### WRITTEN REQUEST 1
Among the records, copy out the lines between the one holding "Screen dimensions: 1200x675" and the one holding "coord(84,642)", inclusive, without the pictures.

══ EXCERPT PROVIDED

While I mostly agree with the above, I also believe that imitating and translating authors (plural) could be beneficial. Here are a few reading suggestions of what I think are examples of good writing: Magic Magee by Jerry Spinelli is one book that could teach you a lot about craft and structure. In the Penal Colony by Franz Kafka blueeyedboy by Joanne Harris Shaman's Crossing, Forest Mage and Renegade Magic (the Soldier's Son Trilogy) by Robin Hobb Poison Sleep by T.A. Pratt Richard II by William Shakespeare The Virgin of the Seven Daggers (and other short stories) by Vernon Lee The plays of Eugene O'Neill Poetry, such as Robert Frost and Ted Hughes Lives of the Cell by Lewis Thomas (non-fiction) Virginia Woolf, Jorge Luis Borges, Carson McCullers, Leo Tolstoy, Joseph Conrad, Louis-Ferdinand Celine, Albert Camus, Herman Melville, Henry James, Sophocles, Ernest Hemingway Fyodor Dostoyevsky, Mark Twain, Nathaniel Hawthorne, James Baldwin, etc etc etc
I may be on another track here, but I would tell beginning authors to first analyze the books they love to read. Then move on to other authors in the genre, and gradually to other genres.
In addition to the classics, make sure to read contemporary writing as well. It's useful to know what kinds of books/stories are being published today.
Shadowwalkers right on - Find out what you like to read and read it , doesn't matter really what it is. It could be a non fiction book on gem folklore or Danielle Steel's latest romance. A lot of us will steer you to classic's or great non-genre read but though they're good, they don't make you a better writer. For me , discovering what I like to read is helped me discover what I like to write and that in turn has helped me out a lot more than struggling though something that's considered a great book. But on the flip side, as Cogito says , never get too comfortable within one genre. Mix it up.

════
══ DATA FOR PROCESSING

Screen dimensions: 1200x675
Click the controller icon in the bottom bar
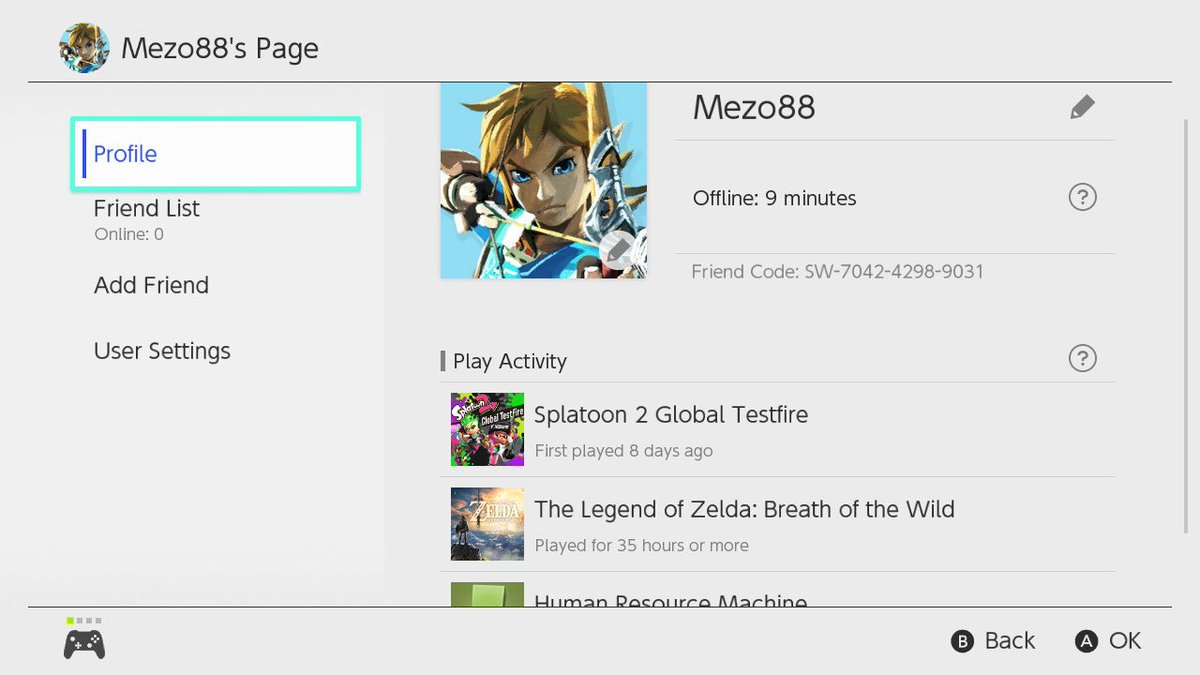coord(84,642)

════
══ DATA FOR PROCESSING

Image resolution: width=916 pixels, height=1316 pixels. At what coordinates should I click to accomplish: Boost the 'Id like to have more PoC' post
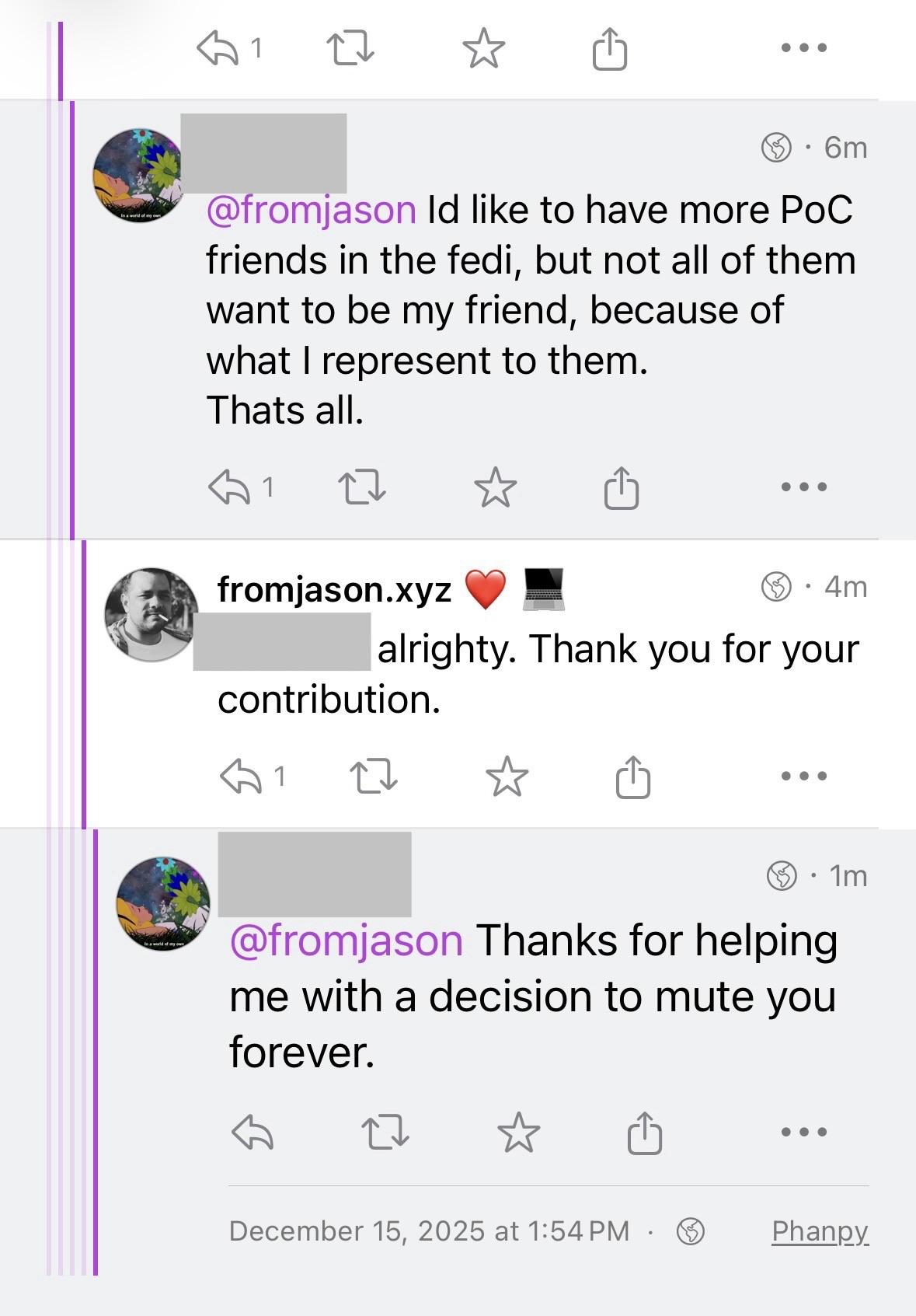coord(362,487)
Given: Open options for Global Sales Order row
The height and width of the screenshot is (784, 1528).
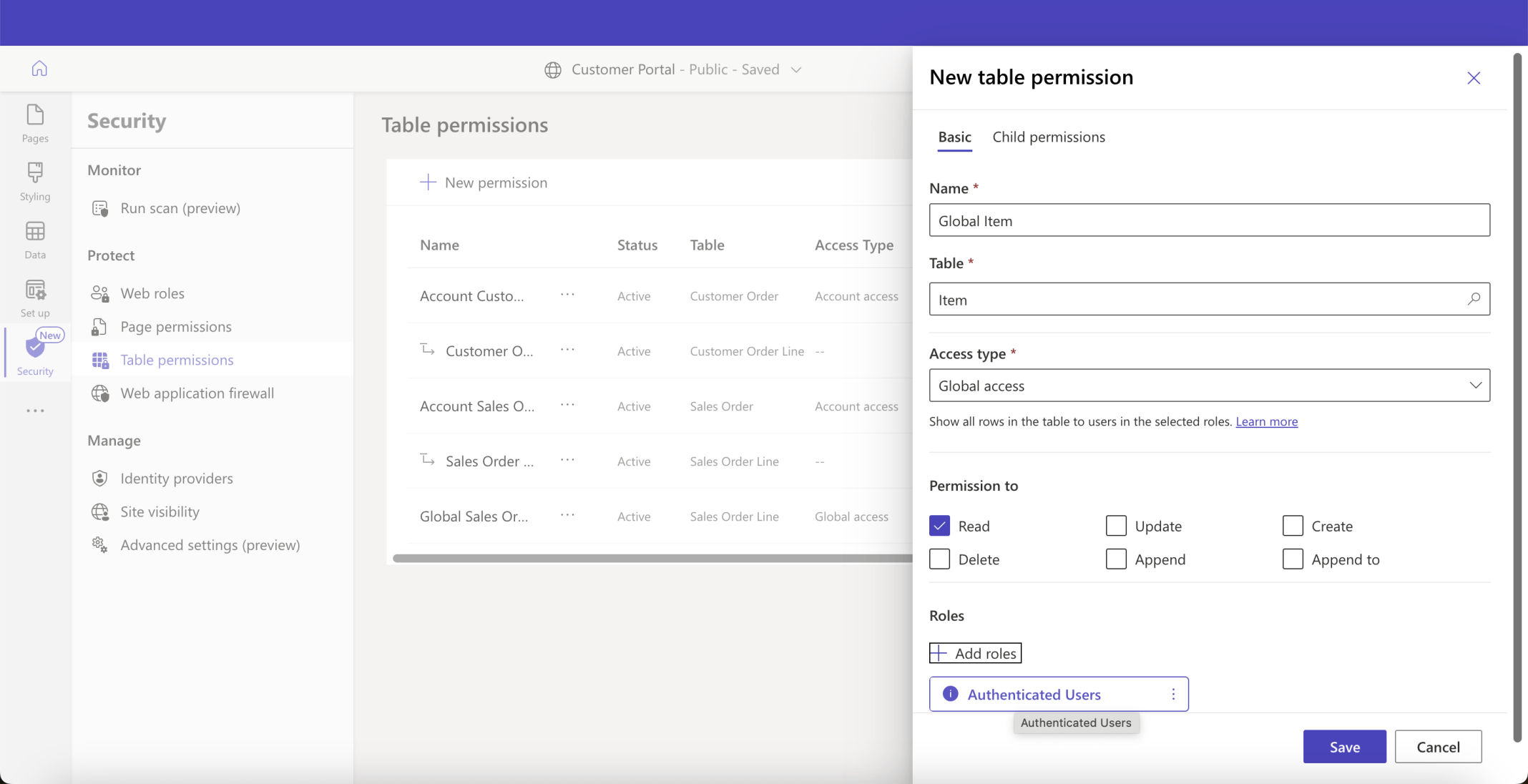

════

### WRITTEN REQUEST 2
For each statement, say yes or no according to the reading advice for writers, and quote the words of the text that settle it.
(a) Beginning authors are told to start by analyzing the books they love to read.
(b) Reading the classics is presented as enough, with no need to read contemporary writing.
(c) Staying comfortable within one genre is recommended.

### EXPECTED OUTPUT 1
Screen dimensions: 1200x675
Click the controller icon in the bottom bar
coord(84,642)

### EXPECTED OUTPUT 2
(a) Yes: "I would tell beginning authors to first analyze the books they love to read."
(b) No: "In addition to the classics, make sure to read contemporary writing as well."
(c) No: "never get too comfortable within one genre. Mix it up."